Text for analysis |
________________________________________

I am interested in getting a rhinoplasty next month. I do not like the wideness of my nose and would like to make it smaller and thinner. I went to see a surgeon who told me that i have a slight hanging columella and that he could make an incision inside the nose to sew it upwards. and he also said he would do a bilateral sil excision on the sides of the nose to bring them in more. I wanted to know your opinions on what the doctor said. Other doctors advice. Thankyou.

Doctor Answers (11)

Nasal surgery must be individualized.

+1

Of all cosmetic surgery, rhinoplasty requires the most individual planning.  Without seeing your picture, it is impossible for me to know if the recommendations that you have been given are correct.  However, if you are unhappy with the width of the base of your nose, then excision of the tissue around the nasal base, sometimes called Wier excisions, is the correct solution.  If you are concerned about your columella being too low, then this condition can be easily corrected as described to you.  If you are concerned about the advice you have been given, take the time to get a couple more opinions from qualified, board certified plastic surgeons.  Rhinoplasty is such a visual operation, that photographs are really necessary to give you an informed opinion.

________________________________________

Records provided |
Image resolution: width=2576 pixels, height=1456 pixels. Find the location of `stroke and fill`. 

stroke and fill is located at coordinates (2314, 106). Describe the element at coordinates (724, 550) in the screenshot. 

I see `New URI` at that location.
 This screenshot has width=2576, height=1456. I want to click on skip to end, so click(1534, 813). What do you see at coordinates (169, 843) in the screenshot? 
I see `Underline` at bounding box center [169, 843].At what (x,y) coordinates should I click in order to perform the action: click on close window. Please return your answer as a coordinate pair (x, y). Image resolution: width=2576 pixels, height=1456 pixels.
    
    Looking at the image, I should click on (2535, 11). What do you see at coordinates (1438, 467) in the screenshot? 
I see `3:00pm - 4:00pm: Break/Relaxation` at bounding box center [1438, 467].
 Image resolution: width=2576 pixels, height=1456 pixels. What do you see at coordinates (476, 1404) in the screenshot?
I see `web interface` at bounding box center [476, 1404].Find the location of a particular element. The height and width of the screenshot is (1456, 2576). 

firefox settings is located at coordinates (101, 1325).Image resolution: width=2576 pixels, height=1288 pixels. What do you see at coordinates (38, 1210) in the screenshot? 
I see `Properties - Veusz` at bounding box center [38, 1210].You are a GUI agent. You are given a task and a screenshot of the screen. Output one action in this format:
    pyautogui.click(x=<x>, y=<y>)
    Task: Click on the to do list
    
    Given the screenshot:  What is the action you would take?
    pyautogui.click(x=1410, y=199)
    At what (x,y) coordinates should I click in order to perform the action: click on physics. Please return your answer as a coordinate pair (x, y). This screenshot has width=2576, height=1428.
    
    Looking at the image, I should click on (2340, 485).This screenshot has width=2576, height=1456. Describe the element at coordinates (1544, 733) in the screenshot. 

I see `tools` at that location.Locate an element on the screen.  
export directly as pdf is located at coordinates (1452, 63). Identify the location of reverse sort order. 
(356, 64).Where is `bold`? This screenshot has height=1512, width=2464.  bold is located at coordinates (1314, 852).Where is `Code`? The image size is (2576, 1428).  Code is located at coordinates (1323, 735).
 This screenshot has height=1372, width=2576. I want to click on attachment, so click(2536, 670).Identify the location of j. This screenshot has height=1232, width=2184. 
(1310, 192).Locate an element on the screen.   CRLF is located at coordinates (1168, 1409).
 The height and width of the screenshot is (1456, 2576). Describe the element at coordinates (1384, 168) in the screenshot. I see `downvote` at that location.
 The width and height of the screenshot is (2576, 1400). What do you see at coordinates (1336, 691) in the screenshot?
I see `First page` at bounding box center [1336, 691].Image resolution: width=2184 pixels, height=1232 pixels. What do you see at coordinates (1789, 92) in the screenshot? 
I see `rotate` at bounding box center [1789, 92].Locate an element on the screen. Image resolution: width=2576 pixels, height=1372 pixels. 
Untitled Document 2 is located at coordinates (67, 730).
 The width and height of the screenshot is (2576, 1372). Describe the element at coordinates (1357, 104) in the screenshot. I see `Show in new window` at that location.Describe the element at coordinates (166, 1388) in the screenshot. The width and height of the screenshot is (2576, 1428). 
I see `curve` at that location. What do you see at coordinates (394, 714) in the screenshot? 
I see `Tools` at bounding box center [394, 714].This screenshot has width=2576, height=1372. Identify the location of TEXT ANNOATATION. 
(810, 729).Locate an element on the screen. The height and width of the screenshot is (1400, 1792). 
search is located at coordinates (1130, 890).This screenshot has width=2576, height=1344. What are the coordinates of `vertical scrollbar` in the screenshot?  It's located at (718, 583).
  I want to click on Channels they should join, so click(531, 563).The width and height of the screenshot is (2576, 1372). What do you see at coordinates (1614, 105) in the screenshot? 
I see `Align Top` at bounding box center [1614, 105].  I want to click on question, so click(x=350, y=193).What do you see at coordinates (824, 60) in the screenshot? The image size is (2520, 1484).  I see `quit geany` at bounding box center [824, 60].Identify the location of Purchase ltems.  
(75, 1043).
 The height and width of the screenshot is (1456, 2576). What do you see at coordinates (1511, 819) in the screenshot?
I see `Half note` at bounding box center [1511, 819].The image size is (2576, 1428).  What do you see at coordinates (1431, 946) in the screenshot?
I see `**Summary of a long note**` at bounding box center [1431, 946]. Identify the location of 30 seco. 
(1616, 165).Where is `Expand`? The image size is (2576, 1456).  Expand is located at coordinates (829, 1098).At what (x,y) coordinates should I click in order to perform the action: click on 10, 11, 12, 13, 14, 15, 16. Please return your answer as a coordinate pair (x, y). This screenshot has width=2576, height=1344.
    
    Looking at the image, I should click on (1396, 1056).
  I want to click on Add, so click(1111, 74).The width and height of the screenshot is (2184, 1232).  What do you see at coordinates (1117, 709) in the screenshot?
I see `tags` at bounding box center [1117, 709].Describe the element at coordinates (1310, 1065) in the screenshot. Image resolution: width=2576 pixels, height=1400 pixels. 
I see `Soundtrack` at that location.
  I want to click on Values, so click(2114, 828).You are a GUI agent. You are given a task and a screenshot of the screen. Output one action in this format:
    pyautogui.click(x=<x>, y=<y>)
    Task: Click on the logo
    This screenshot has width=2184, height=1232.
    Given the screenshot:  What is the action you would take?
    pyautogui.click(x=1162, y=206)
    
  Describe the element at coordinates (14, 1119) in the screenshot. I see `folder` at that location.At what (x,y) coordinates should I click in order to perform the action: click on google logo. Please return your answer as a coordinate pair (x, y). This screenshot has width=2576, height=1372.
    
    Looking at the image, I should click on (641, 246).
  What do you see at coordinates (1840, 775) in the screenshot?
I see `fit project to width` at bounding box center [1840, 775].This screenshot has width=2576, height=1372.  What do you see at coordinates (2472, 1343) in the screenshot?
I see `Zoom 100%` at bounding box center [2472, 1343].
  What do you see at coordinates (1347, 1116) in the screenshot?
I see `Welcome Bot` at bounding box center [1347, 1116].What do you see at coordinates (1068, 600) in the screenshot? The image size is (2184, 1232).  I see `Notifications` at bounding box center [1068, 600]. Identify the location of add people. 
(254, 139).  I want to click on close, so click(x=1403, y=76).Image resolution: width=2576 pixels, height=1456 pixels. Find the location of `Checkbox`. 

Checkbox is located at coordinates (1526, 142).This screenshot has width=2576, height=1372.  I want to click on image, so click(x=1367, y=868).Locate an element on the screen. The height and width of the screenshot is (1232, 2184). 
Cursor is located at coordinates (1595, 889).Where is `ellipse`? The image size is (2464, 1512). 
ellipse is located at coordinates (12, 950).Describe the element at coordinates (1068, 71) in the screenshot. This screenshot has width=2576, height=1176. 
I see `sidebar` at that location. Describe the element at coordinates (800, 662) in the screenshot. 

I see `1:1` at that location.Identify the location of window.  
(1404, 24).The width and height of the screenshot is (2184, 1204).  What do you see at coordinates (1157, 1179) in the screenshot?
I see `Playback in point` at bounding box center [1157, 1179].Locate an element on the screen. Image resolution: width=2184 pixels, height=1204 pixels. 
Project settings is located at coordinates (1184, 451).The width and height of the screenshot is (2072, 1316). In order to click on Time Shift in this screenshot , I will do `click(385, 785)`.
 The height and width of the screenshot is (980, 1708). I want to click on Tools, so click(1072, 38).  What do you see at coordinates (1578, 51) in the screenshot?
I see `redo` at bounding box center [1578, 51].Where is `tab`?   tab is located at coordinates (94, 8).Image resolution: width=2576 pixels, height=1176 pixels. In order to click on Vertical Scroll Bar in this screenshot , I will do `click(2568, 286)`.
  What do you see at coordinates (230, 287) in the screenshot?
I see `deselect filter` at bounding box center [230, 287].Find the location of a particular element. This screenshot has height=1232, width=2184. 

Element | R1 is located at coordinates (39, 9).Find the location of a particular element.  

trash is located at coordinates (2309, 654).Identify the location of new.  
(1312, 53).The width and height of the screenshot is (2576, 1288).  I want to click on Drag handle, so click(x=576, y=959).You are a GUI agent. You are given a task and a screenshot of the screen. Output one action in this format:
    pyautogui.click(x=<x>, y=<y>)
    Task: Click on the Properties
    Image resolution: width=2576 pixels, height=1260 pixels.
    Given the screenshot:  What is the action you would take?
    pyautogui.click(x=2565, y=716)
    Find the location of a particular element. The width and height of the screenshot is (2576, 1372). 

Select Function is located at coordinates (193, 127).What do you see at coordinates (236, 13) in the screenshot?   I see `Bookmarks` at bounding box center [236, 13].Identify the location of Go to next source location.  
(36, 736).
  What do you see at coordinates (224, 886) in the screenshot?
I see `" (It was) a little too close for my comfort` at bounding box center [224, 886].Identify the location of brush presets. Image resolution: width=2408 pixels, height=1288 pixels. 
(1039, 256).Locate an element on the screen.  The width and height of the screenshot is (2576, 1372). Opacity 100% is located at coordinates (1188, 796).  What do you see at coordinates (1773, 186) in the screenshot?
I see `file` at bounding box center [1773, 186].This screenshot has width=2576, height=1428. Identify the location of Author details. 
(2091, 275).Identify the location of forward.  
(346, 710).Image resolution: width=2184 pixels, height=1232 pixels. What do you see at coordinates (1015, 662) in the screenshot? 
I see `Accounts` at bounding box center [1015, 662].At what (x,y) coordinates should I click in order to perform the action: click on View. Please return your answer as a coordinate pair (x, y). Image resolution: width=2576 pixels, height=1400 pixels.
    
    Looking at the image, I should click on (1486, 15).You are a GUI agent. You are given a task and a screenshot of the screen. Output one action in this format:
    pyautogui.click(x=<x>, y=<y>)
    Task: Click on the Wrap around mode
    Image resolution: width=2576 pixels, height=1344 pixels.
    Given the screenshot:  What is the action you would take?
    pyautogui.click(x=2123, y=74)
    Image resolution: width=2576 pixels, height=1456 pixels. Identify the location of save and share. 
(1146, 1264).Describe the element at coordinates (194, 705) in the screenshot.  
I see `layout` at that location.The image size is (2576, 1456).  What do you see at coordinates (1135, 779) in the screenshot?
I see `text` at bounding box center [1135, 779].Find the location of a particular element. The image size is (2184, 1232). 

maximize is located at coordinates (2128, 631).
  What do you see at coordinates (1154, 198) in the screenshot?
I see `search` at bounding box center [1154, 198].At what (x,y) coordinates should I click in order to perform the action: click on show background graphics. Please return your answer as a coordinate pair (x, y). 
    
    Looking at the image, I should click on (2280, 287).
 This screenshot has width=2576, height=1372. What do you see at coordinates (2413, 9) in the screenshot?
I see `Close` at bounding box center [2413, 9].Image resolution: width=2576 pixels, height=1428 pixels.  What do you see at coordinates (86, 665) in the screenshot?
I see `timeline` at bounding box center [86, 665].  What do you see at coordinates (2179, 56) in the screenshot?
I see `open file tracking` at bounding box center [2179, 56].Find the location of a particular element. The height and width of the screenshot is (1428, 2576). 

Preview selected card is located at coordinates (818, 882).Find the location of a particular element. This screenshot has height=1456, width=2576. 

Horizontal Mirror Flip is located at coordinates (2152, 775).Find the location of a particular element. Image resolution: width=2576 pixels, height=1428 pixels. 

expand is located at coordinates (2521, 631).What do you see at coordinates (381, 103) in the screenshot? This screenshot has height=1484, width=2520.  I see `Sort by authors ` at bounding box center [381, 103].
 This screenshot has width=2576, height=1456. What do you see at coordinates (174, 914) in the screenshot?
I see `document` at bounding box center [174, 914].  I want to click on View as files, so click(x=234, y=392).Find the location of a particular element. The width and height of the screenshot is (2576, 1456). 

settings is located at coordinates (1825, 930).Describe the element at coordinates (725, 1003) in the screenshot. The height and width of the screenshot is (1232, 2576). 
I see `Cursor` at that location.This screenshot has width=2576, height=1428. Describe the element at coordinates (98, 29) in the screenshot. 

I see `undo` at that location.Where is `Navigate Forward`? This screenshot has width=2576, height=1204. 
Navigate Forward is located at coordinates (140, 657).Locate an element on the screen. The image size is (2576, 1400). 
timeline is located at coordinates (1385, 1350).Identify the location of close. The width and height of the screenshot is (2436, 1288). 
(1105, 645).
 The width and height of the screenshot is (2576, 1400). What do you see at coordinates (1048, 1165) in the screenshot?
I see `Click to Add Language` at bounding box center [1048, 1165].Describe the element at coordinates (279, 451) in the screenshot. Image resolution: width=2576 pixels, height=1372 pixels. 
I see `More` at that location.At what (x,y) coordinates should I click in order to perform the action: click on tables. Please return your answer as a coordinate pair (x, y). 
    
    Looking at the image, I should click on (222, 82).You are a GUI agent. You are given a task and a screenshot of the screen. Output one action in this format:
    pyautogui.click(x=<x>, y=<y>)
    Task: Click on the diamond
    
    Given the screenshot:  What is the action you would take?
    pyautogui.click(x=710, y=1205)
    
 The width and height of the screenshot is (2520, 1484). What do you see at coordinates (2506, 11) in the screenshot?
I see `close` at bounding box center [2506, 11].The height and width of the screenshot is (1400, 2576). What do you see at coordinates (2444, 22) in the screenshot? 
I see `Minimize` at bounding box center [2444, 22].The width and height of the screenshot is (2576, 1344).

________________________________________

Work order 1 |
Decide whether each statement below agrees with the text on rhinoplasty. For each, answer yes or no and quote the deciding words of the text.
(a) The surgeon told the writer that the columella hangs slightly.
(b) The answering doctor says rhinoplasty needs less individual planning than other cosmetic surgery.
(c) The answering doctor says photographs are not needed to give an informed opinion.
Work order 2 |
According to the text on rhinoplasty, when does the writer want to have the surgery?
Work order 3 |
Rewrite the paragraph of the rhinoplasty text that begins "Of all cosmetic surgery" as a short list that keeps its main facts.

Task result 1 |
(a) Yes: "i have a slight hanging columella"
(b) No: "Of all cosmetic surgery, rhinoplasty requires the most individual planning."
(c) No: "photographs are really necessary to give you an informed opinion."

Task result 2 |
Next month.

Task result 3 |
- Rhinoplasty requires the most individual planning of all cosmetic surgery.
- Without a picture, the doctor cannot judge whether the recommendations are correct.
- If the width of the nasal base is the concern, excising tissue around the base (sometimes called Wier excisions) is the correct solution.
- A columella that is too low can be easily corrected as described.
- If the advice is a concern, a couple more opinions from qualified, board certified plastic surgeons are worth getting.
- Because rhinoplasty is such a visual operation, photographs are really necessary for an informed opinion.